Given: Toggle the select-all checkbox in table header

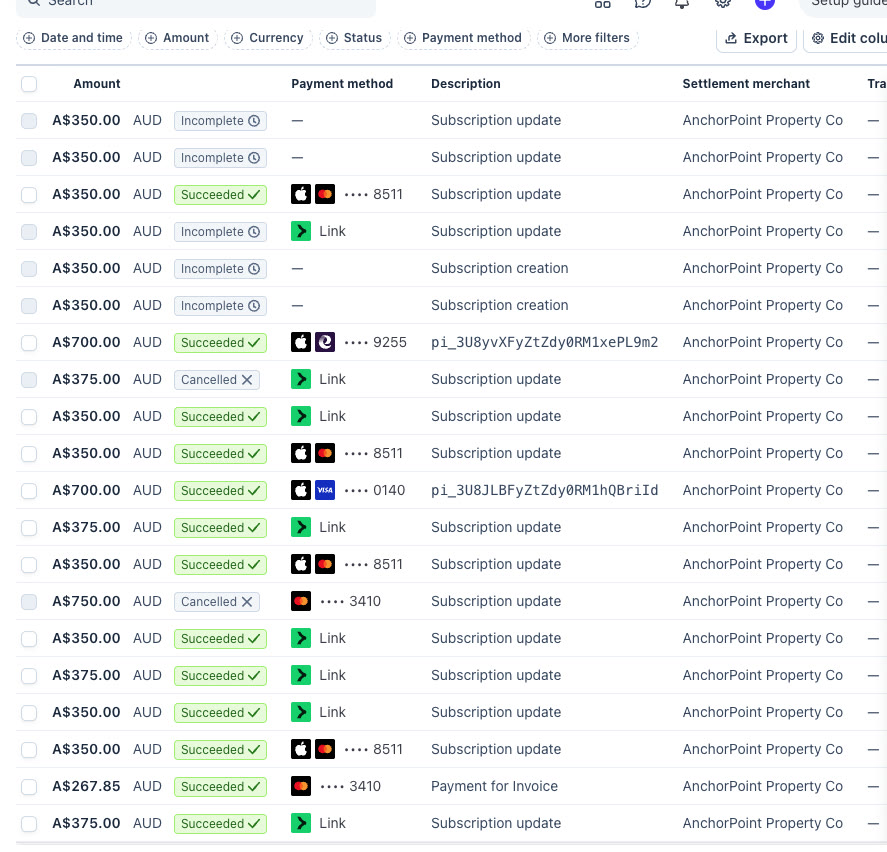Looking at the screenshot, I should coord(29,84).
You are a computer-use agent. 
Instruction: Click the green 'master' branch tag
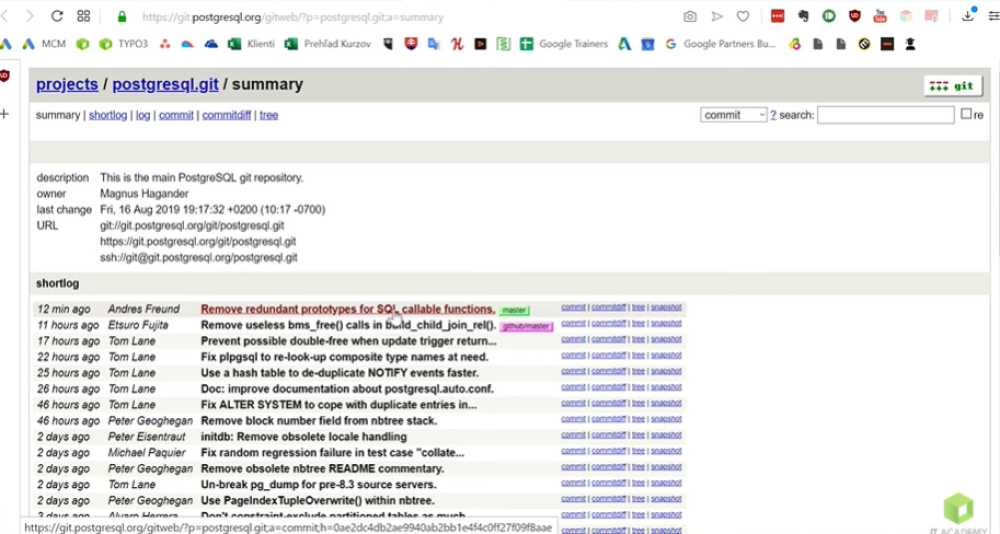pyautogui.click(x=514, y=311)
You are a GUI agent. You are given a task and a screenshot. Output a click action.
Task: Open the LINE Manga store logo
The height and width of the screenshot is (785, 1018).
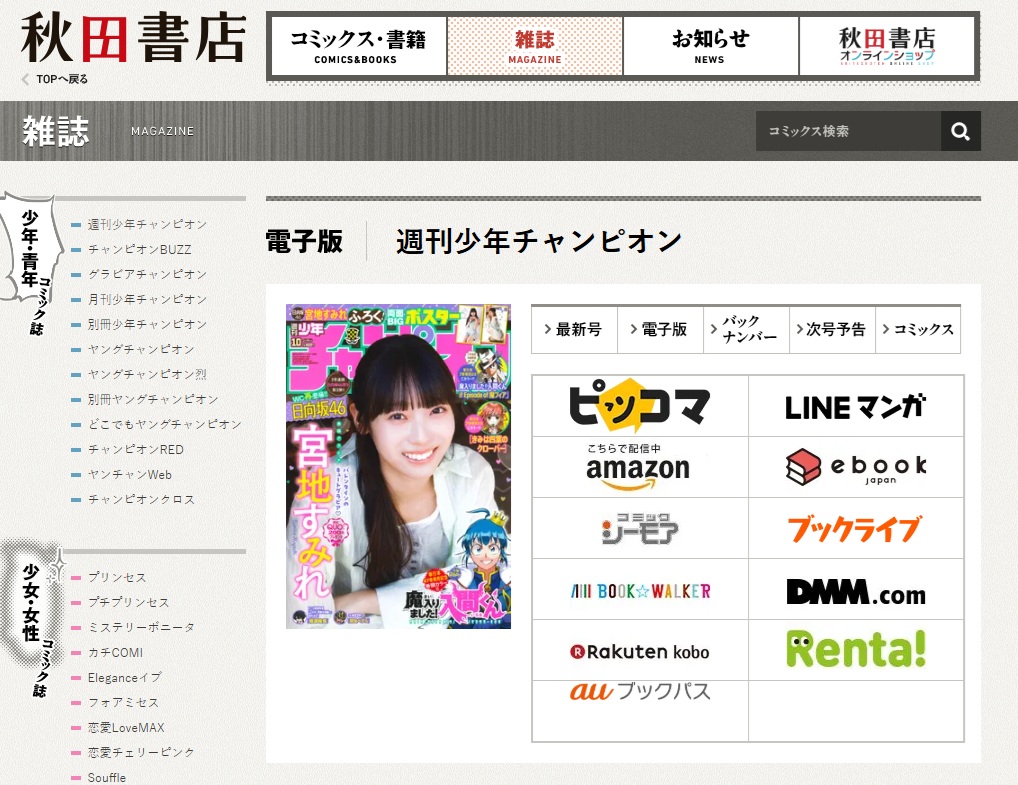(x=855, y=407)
==
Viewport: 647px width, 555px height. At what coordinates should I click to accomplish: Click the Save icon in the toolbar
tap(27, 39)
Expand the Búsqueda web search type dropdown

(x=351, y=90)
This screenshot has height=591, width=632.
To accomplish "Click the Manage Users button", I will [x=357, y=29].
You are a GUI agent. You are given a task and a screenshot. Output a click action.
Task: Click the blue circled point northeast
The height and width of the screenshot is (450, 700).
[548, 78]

What you have to do
Everything between and including the line above containing "You are a computer-use agent." and the line containing "Task: Open the LINE Manga store logo" should be reproduced exactly, with pictures excluded.

Expected answer
You are a computer-use agent. 
Instruction: Click the green 'master' branch tag
pyautogui.click(x=514, y=311)
You are a GUI agent. You are given a task and a screenshot. Output a click action.
Task: Open the LINE Manga store logo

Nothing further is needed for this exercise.